Is Mumps a Serious Concern? Expert Insights Await!

Author: Dr. Ashok Kumar Modi

Mumps: Symptoms, Diagnosis, Treatment, and Prevention

Mumps is a viral disease characterized by painful swelling of the salivary glands, particularly the parotids, often accompanied by central nervous system involvement. While it is not highly contagious, it is essential to understand its etiology, clinical features, diagnosis, treatment, and prevention. Let’s dive into a comprehensive overview of mumps to understand its implications and how to manage it effectively.


Mumps is caused by an RNA virus of the paramyxovirus group. In approximately 10% of cases, the virus can attack neural tissue, leading to aseptic central nervous system (CNS) infections, such as encephalitis and meningitis.


Mumps is prevalent worldwide, with higher incidence rates in urban areas compared to rural regions. The peak occurrence is during late winter and spring. Notably, about 30-40% of mumps infections are subclinical. The virus spreads through direct contact, indirect contact via contaminated objects, or airborne droplets, with the upper airway serving as the primary entry point. The secondary infection rate is quite high, estimated at around 80%.

Clinical Features

The average incubation period for mumps is 17 days, with most cases occurring in the 5-15 years age group. The prodromal phase, lasting 1-2 days, is marked by fever, malaise, sore throat, earache, and pain behind the ear, especially when chewing or swallowing. The most significant development is the onset of parotitis, which involves tender, swollen parotid glands, typically unilateral or bilateral. The swelling may take 7-10 days to begin regressing, accompanied by the resolution of other symptoms such as fever, anorexia, headache, and malaise.

In some cases, aseptic meningitis or, rarely, encephalitis may occur. Additional neurological manifestations include deafness, cerebellar ataxia, Guillain-Barre syndrome, transverse myelitis, and facial neuritis. Other potential complications encompass epididymo-orchitis, pancreatitis, myocarditis, oophoritis, and nephritis.

Diagnosis and Differential Diagnosis

Diagnosis is primarily clinical, but laboratory investigations may be considered, such as serum amylase, complement fixation test, ELISA for IgM, and blood count analysis. Differential diagnosis involves distinguishing mumps from conditions like suppurative parotitis, viral parotitis, lymphadenitis, Mikulicz disease, and others.
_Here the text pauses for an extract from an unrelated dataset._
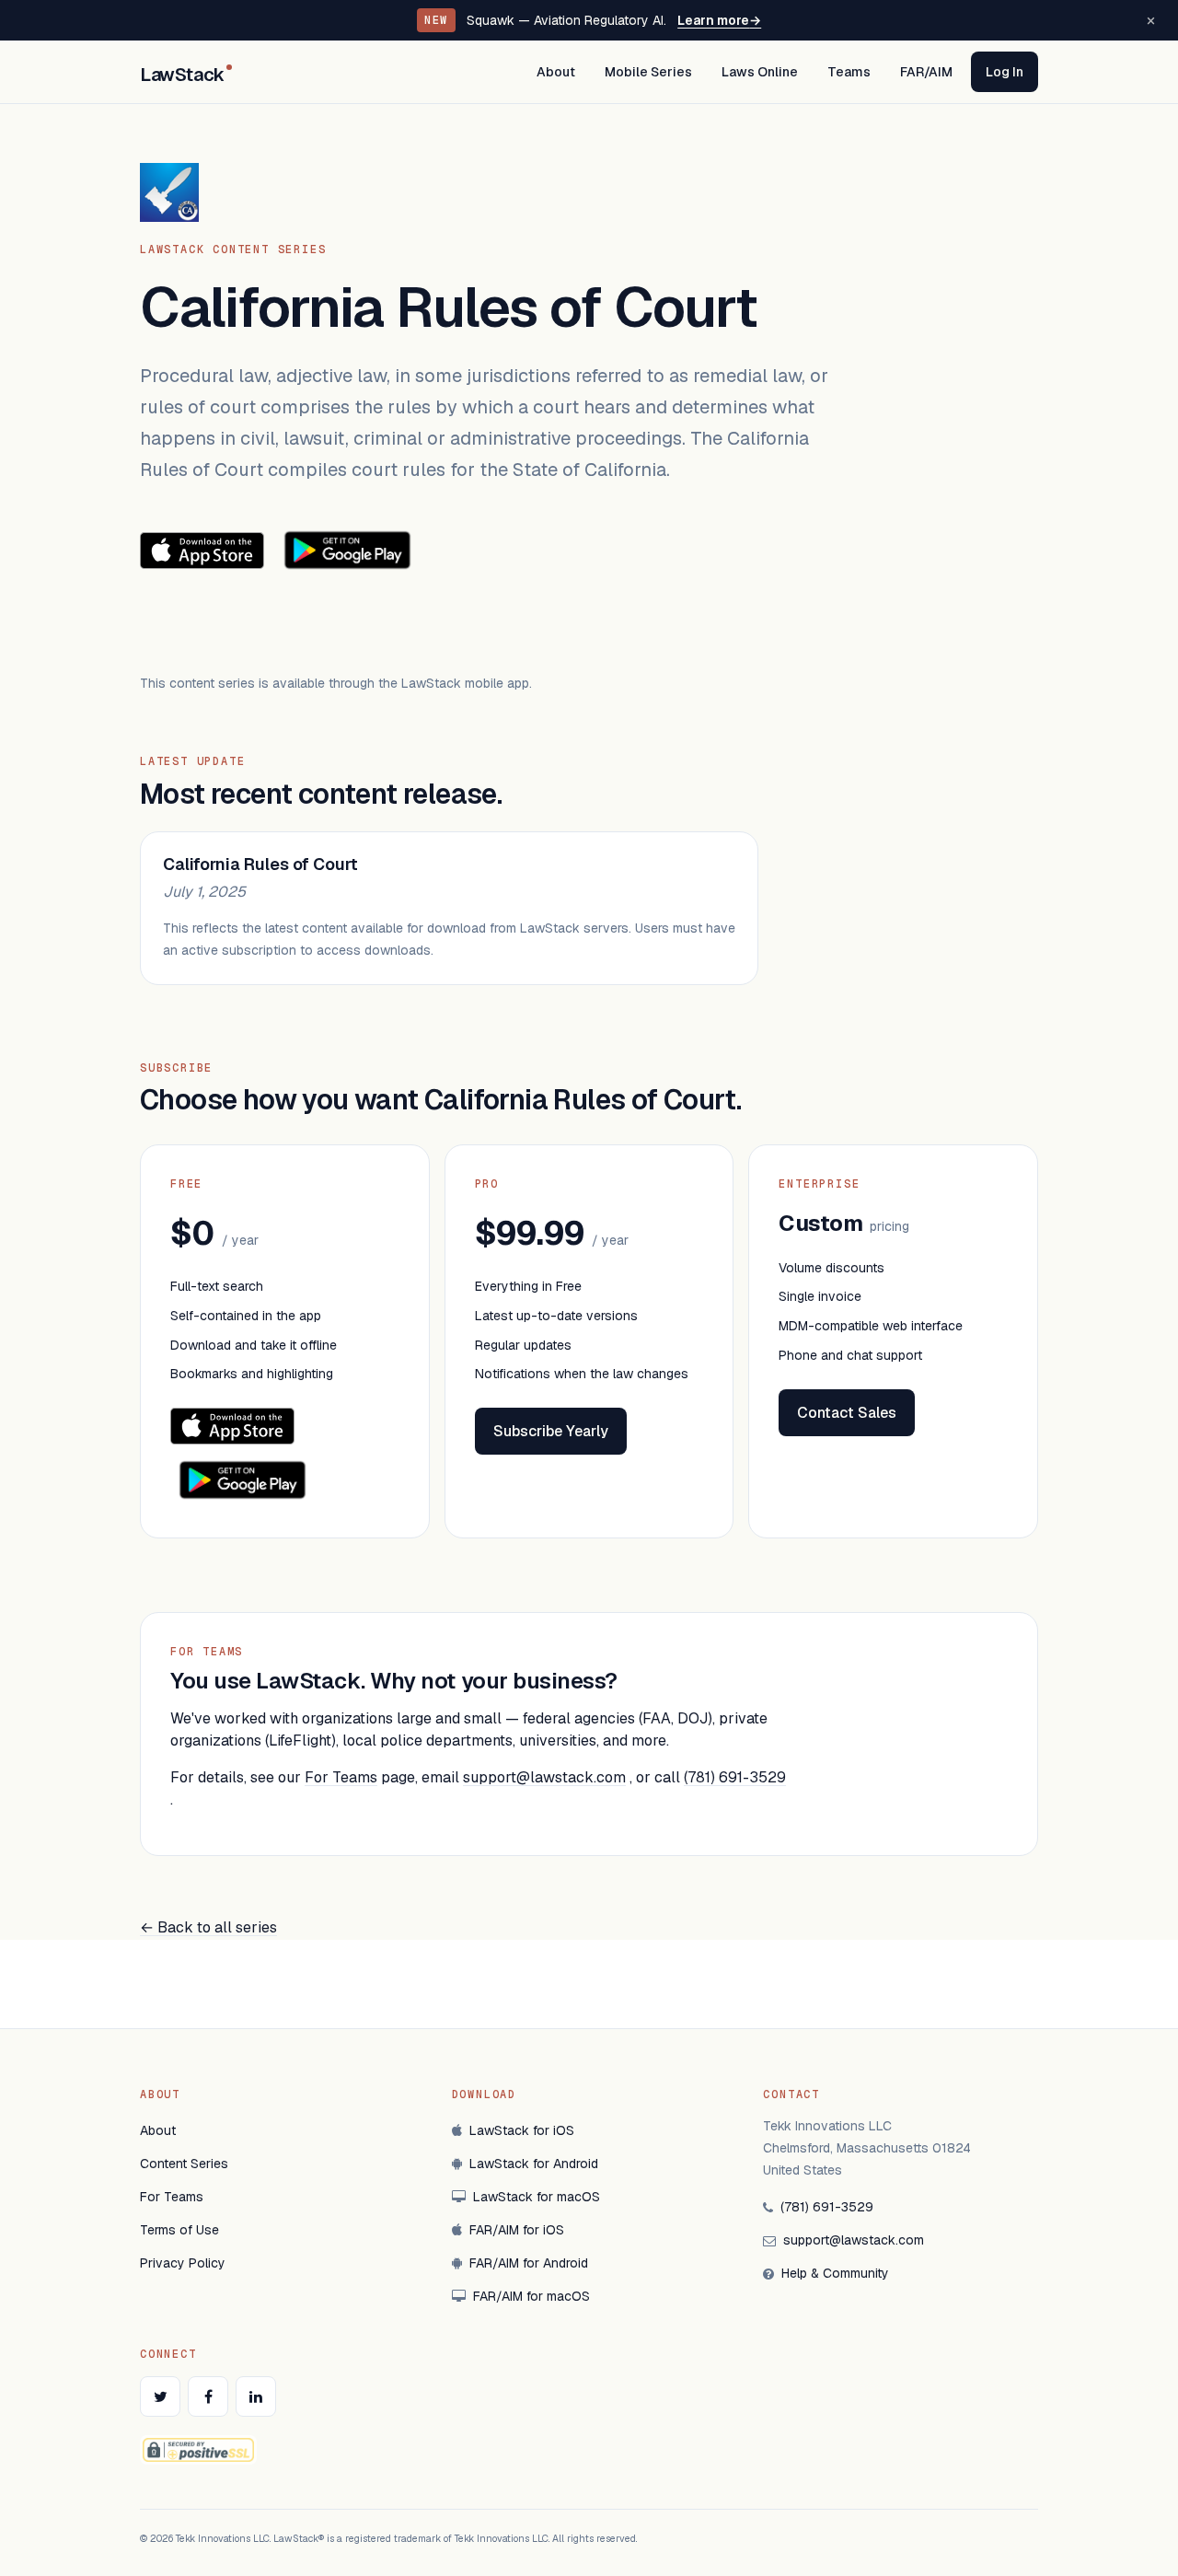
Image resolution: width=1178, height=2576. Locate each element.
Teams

Complications of mumps include orchitis-epididymitis, pancreatitis, meningoencephalitis, myocarditis, nephritis, hepatitis, thyroiditis, mastitis, arthritis, deafness, facial palsy, ocular manifestations, and thrombocytopenic purpura.

Treatment and Prophylaxis

Currently, there is no specific therapy for mumps. Treatment focuses on symptomatic relief, isolation, rest, antipyretics, local warm or cold applications, saline mouthwash, fluid diet, and steroid administration in cases of orchitis. Active immunization in the form of the MMR vaccine at 15-18 months provides prophylaxis against mumps, while passive protection can be achieved through convalescent gamma globulin after exposure.


The prognosis for mumps is generally favorable, with most children showing complete recovery from meningoencephalitis. However, residual deafness may persist in some cases.

Mumps is a viral infection with various potential complications, emphasizing the importance of preventive measures, accurate diagnosis, and appropriate management strategies. Awareness of mumps and its implications is crucial for ensuring optimal care and minimizing its impact on affected individuals. If you have any concerns or suspect mumps, seeking timely medical attention is crucial for effective management and recovery.